Whether MC12 will mark a revival of multilateral trade cooperation will depend on what materializes from these workflows. Much depends on the willingness of major players to cooperate and generate substantial proposals. If they don’t, MC12 could become a poisoned gift.
There has been a move towards unilateral trade-related regulatory measures in the EU under the banner of safeguarding strategic autonomy. The US has made clear its disinterest in negotiating new traditional trade deals, favoring cooperation on specific issues outside the WTO instead. If initiatives such as the EU-US Trade and Technology Council and the Indo-Pacific Economic Framework for Prosperity become the core of “friendship support” at the expense of multilateral engagement, the shoots leaves of MC12 may not take root.
A necessary condition for multilateral engagement in the WTO is to “fix the machine” to enhance policy transparency, use WTO bodies to defuse trade concerns and make dispute settlement more effective. Progress on the institutional front is essential to improve the chances of concluding negotiations on long-standing issues such as agricultural policies, which proved impossible at MC12, and issues that were not presented at MC12 . These include rules on the use of trade policy in the fight against climate change, the management of the competitive fallout from industrial subsidies and the regulation of production processes and supply chains.

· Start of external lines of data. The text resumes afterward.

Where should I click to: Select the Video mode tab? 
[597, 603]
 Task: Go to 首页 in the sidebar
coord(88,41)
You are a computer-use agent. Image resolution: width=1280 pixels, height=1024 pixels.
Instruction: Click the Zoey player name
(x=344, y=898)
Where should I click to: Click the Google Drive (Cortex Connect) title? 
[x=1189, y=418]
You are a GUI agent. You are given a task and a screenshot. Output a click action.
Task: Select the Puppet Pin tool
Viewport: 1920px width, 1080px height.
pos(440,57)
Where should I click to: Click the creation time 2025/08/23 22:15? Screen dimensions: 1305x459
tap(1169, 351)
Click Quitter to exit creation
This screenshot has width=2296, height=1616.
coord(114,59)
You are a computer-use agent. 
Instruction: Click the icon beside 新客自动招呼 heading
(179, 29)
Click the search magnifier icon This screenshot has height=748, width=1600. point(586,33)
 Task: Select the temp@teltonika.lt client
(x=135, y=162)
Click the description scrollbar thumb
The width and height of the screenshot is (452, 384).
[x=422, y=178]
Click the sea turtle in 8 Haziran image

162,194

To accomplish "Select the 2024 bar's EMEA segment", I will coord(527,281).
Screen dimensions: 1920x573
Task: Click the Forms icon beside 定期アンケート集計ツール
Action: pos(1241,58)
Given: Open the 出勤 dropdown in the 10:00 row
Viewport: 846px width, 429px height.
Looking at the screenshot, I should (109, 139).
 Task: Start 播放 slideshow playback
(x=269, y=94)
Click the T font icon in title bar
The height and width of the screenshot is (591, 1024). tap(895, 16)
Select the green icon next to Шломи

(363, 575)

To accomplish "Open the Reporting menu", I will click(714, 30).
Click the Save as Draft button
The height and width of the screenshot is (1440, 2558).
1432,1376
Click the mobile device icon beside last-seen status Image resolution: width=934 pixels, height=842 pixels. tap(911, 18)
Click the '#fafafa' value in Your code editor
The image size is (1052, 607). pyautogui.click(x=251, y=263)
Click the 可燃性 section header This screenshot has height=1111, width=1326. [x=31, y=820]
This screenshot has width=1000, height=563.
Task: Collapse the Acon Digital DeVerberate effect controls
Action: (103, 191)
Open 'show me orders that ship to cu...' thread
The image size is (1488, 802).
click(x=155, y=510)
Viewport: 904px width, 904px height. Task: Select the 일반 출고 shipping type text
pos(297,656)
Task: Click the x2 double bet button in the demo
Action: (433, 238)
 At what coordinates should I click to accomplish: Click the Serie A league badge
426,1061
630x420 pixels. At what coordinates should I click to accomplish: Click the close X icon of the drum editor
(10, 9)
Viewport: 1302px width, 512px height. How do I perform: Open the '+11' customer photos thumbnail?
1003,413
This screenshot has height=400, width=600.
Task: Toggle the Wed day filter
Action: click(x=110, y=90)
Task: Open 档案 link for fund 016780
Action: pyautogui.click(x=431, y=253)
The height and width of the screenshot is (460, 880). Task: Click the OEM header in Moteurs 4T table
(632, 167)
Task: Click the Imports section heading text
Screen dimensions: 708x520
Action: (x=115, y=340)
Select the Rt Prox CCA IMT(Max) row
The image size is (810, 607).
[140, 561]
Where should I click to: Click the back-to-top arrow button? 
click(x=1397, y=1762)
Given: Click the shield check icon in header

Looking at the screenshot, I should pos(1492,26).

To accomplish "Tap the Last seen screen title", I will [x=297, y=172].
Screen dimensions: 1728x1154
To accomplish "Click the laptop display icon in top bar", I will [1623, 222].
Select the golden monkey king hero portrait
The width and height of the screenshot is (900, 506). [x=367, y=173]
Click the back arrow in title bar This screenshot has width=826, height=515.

Ensuring that officials and decision-makers in national capitals are more involved in WTO deliberations can help shape agreements. There are significant gaps between many capitals and their representatives in Geneva regarding priorities for action. Greater use of targeted surveys could elucidate the views and preferences of stakeholders who are not at the table. Mandating the Secretariat to analyze the extent and impact of cross-border spillovers generated by national policies would support the identification of cooperation priorities, complementing efforts to improve the timeliness and quality of information on applied policies. A periodic assessment of the effects of the implementation of WTO agreements, as opposed to the current emphasis on monitoring implementation and compliance, could guide deliberations on the revision of existing agreements.
The new multilateral agreement on fisheries subsidies, ongoing plurilateral talks on e-commerce, and discussions on trade and the environment illustrate members’ interest in engaging on substantive policy issues. WTO reforms that facilitate such engagement and enable a wider range of cooperation, including open, non-discriminatory plurilateral agreements between like-minded economies, will strengthen the organization’s ability to deliver essential global public goods and help manage cross-border political spillovers.
MC12 provided a mandate and sketched a roadmap. Much will depend on what WTO Members do over the next 18 months to fill the gaps.
Bernard Hoekman is Professor and Director of World Economy at the Robert Schuman Center for Advanced Studies, European University Institute, and researcher at CEPR.